The researchers reported that the sex disparity was significantly greater in women vs. men among persons with HIV for all age ranges, with an estimated mean difference (MD) of:
- 0.33 (95% CI, 0.03-0.63) for those aged younger than 40 years;
- 0.37 (95% CI, 0.12-0.61) for those aged 40 to 49 years;
- 0.38 (95% CI, 0.2-0.56) for those aged 50 to 59 years;
- 0.66 (95% CI, 0.42-0.9) for those aged 60 to 69 years; and
- 0.62 (95% CI, 0.07-1.17) for those aged 70 years and older.
However, NACM burden for women vs. men varied in different age categories among those without HIV, with an estimated MD of:
- 0.52 (95% CI, 0.13-0.92) for those aged younger than 40 years;
- –0.07 (95% CI, –0.45 to 0.31) for those aged 40 to 49 years;
- 0.88 (95% CI, 0.62-1.14) for those aged 50 to 59 years;
- 1.39 (95% CI, 1.06-1.72) for those aged 60 to 69 years; and
- 0.33 (95% CI, –0.53 to 1.19) for those aged 70 years and older.
Collins said it was not entirely surprising that women had an overall higher comorbidity burden.

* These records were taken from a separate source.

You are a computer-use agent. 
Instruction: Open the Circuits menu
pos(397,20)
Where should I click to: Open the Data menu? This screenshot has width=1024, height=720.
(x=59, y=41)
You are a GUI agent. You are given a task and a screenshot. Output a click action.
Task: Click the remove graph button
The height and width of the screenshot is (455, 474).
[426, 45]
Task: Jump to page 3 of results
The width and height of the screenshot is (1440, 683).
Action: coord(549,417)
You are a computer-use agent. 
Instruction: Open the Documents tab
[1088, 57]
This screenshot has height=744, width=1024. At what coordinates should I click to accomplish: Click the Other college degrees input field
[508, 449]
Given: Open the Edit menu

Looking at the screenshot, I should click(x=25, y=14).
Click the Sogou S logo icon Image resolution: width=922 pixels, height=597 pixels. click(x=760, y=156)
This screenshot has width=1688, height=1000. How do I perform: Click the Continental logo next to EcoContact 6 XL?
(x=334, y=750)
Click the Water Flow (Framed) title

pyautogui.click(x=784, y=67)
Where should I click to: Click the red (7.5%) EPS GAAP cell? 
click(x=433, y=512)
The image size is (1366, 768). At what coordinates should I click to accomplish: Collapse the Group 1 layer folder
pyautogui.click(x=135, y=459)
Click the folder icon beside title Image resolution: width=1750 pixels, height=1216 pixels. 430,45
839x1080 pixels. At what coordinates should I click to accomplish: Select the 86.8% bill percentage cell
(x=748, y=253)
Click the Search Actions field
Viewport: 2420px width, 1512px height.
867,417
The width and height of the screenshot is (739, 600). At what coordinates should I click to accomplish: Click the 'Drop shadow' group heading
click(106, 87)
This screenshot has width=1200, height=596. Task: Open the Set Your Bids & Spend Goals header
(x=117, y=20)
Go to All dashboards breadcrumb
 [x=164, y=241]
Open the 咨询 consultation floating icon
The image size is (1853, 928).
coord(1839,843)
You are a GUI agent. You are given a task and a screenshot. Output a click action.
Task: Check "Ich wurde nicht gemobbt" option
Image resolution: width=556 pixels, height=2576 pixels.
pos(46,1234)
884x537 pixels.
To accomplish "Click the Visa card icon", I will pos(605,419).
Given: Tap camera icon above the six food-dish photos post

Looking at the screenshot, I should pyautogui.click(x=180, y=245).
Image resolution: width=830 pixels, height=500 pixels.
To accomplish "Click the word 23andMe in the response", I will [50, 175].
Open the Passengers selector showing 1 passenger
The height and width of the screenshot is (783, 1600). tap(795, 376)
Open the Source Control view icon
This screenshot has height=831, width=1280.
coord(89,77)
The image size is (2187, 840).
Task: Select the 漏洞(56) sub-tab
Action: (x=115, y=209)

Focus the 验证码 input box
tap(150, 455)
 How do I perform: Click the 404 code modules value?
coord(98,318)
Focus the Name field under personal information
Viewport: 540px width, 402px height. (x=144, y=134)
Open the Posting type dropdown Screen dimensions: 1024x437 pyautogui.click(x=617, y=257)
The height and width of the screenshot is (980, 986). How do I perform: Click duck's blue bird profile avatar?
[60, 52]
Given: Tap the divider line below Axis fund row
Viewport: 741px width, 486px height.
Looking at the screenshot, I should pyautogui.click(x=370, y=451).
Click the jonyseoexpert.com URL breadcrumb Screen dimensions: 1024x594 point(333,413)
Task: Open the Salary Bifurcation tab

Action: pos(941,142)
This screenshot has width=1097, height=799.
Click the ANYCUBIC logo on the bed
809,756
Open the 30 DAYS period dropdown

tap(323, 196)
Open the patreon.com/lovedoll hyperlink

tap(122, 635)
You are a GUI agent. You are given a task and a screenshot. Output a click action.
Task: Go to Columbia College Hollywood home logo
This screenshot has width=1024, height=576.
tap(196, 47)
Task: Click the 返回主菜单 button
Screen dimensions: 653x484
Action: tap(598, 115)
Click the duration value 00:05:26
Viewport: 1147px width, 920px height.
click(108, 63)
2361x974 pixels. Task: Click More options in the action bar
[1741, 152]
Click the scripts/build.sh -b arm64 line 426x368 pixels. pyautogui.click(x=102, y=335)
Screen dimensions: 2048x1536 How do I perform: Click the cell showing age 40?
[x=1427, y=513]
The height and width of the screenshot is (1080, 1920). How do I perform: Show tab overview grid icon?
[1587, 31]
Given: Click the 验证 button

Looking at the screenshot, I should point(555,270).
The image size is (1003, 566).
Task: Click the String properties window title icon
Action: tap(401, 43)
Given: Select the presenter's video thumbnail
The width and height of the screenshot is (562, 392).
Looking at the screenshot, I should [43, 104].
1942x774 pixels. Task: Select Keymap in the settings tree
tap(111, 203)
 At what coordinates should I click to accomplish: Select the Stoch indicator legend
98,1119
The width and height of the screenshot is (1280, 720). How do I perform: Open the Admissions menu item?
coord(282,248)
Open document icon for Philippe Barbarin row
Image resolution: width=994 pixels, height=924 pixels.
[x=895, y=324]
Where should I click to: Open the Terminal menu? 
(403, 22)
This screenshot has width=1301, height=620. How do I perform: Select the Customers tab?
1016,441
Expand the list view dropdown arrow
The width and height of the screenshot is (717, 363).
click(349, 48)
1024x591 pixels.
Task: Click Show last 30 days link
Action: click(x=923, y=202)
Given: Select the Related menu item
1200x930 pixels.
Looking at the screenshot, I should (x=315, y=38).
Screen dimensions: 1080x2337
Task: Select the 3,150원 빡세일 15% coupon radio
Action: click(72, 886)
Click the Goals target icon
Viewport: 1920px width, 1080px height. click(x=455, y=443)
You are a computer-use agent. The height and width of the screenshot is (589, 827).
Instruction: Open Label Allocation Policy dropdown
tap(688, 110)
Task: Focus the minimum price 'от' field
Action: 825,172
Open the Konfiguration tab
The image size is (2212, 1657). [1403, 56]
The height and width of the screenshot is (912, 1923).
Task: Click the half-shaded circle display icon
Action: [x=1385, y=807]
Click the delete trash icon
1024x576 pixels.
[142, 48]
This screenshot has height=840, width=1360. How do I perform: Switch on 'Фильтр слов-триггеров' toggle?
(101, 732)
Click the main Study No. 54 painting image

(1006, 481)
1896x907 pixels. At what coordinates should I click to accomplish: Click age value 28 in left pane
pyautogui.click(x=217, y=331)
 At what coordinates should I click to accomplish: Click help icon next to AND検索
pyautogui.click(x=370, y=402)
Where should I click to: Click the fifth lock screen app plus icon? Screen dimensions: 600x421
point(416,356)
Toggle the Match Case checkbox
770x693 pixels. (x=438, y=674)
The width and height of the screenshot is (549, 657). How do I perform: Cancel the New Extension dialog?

“We were intrigued, however, by the distribution of prevalent comorbidities differing by sex and by our data highlighting the important role that social determinants of health likely play in mediating differences in comorbidity prevalence and burden in women vs. men,” she said.
Such data “could pave the way for aging-related multimorbidity screening and prevention tools and strategies to be developed and appropriately tailored, with the goal of mitigating comorbidity effects that may accumulate and compound across the lifespan,” the researchers wrote.
According to Collins, primary care physicians “should remain vigilant about comorbidity screening and prevention in persons with HIV and appreciate differences in risk by sex as well as limitations in currently available comorbidity risk-assessment tools that are usually focused on individual comorbidities (vs. multimorbidity) and that are insensitive among persons with HIV and women in particular.”